Le Barrio a fermé ses portes avec l’arrivée de la nouvelle année. Ouvert en 2000, c’était l’un des plus anciens établissements français de Siem Reap. Plus qu’un restaurant c’était une institution.
Le petit journal du Cambodge est allé à la rencontre de Patrick Colenthier qui goûte maintenant un repos bien mérité. La crise actuelle a mis un point final à une aventure de vingt ans.

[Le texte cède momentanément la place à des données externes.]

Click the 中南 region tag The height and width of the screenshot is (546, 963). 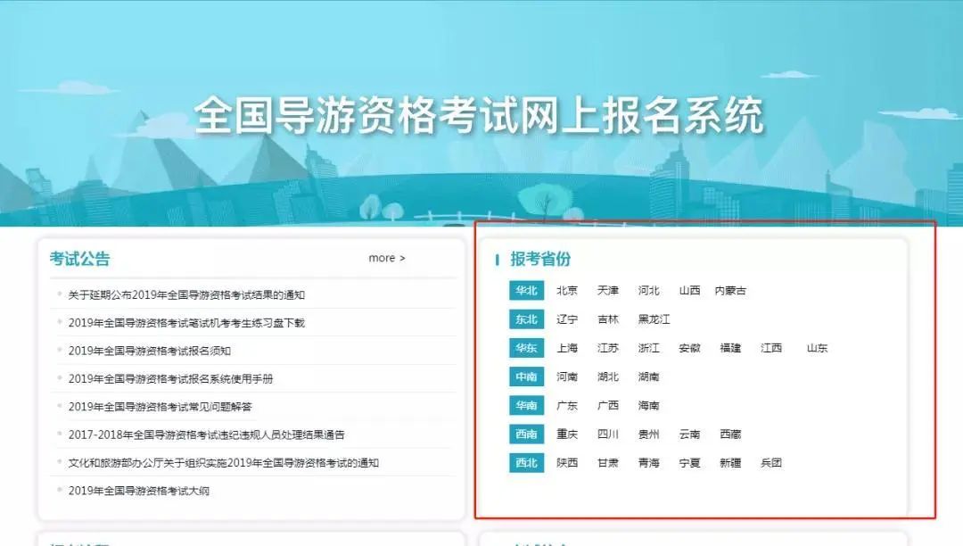[x=526, y=376]
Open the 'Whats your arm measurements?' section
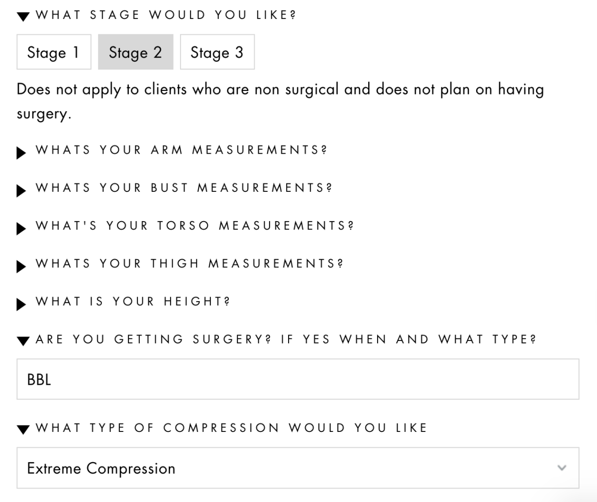This screenshot has height=502, width=597. click(181, 150)

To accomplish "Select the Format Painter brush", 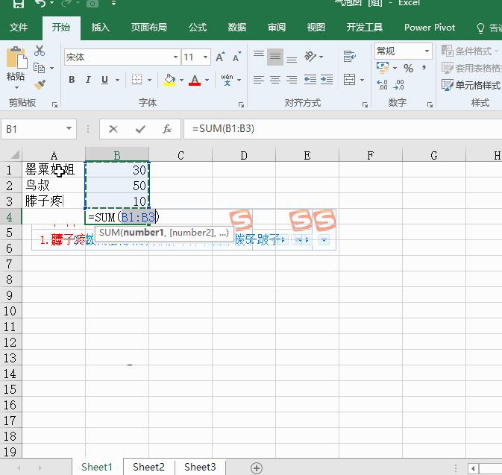I will tap(40, 84).
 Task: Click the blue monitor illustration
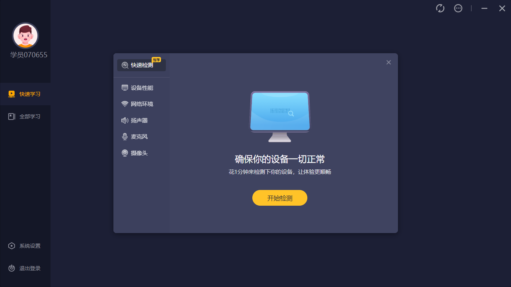pyautogui.click(x=280, y=117)
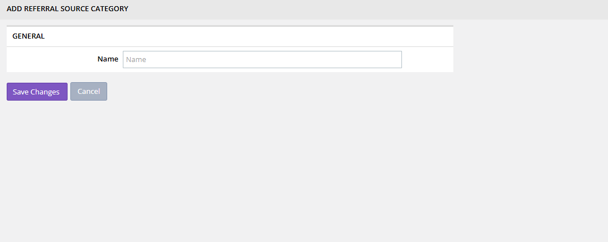Click the Add Referral Source Category title
The height and width of the screenshot is (242, 608).
(68, 8)
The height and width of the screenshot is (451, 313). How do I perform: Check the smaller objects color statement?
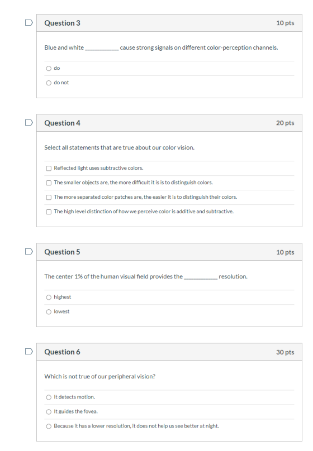coord(49,183)
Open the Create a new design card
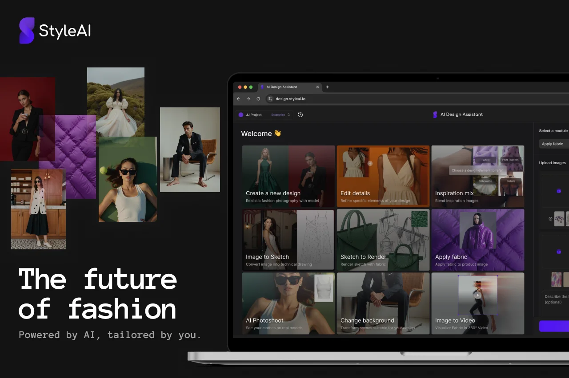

Nous nous retrouvons, pour la première fois dans un café qui n’est pas le sien. Il s’assoit à ma table, lui que je n’ai jamais connu que debout en train de servir ses clients. Il a toujours sa bonne humeur et son regard vif qui scrute son environnement, vieux réflexe de quelqu’un qui veillait toujours à ce que ses clients ne manquent de rien.
Patrick, comment êtes-vous arrivé au Cambodge ?
Le Cambodge c’était un rêve, depuis toujours ou presque.
Je suis tombé amoureux du Cambodge en même temps que de ma femme en 1978. On peut dire que je vis au milieu de Cambodgiens depuis. Réfugiée, elle venait d’arriver en France. Elle a su me transmettre l’amour de son pays qui à l’époque nous était inaccessible. J’ai dû attendre 1994 pour entreprendre mon premier voyage. Un voyage magnifique, même s’il n’a duré que dix jours.
Quelle émotion quand j’ai rencontré ma belle-famille. Je ne pouvais même pas parler tellement je pleurais.
Nous avons fait une première tentative d’installation en 1997, qui a échoué à cause du coup d’état et c’est en 2000 que nous sommes revenus pour de bon.
Quand le Barrio a-t-il ouvert?
En arrivant, j’ai d’abord travaillé dans un hôtel. Mais j’ai bien vite eu la volonté de monter mon propre restaurant. Le Barrio devait être à l’origine un bar à tapas, avec une ambiance latino, d’où le nom. Mais la clientèle n’était pas prête … On me demandait de la cuisine traditionnelle Française.
Je me suis alors installé sur Sivatha. Il faut dire qu’à l’époque Sivatha était une rue certes déjà goudronnée mais complètement défoncée et pas éclairée la nuit. Il y avait de grands arbres magnifiques qui ont été coupés ensuite. On peut dire qu’à l’époque cette partie de Sivatha n’était déjà plus vraiment la ville. J’y suis resté jusqu’en 2012 puis je me suis installé sur Wat Bo.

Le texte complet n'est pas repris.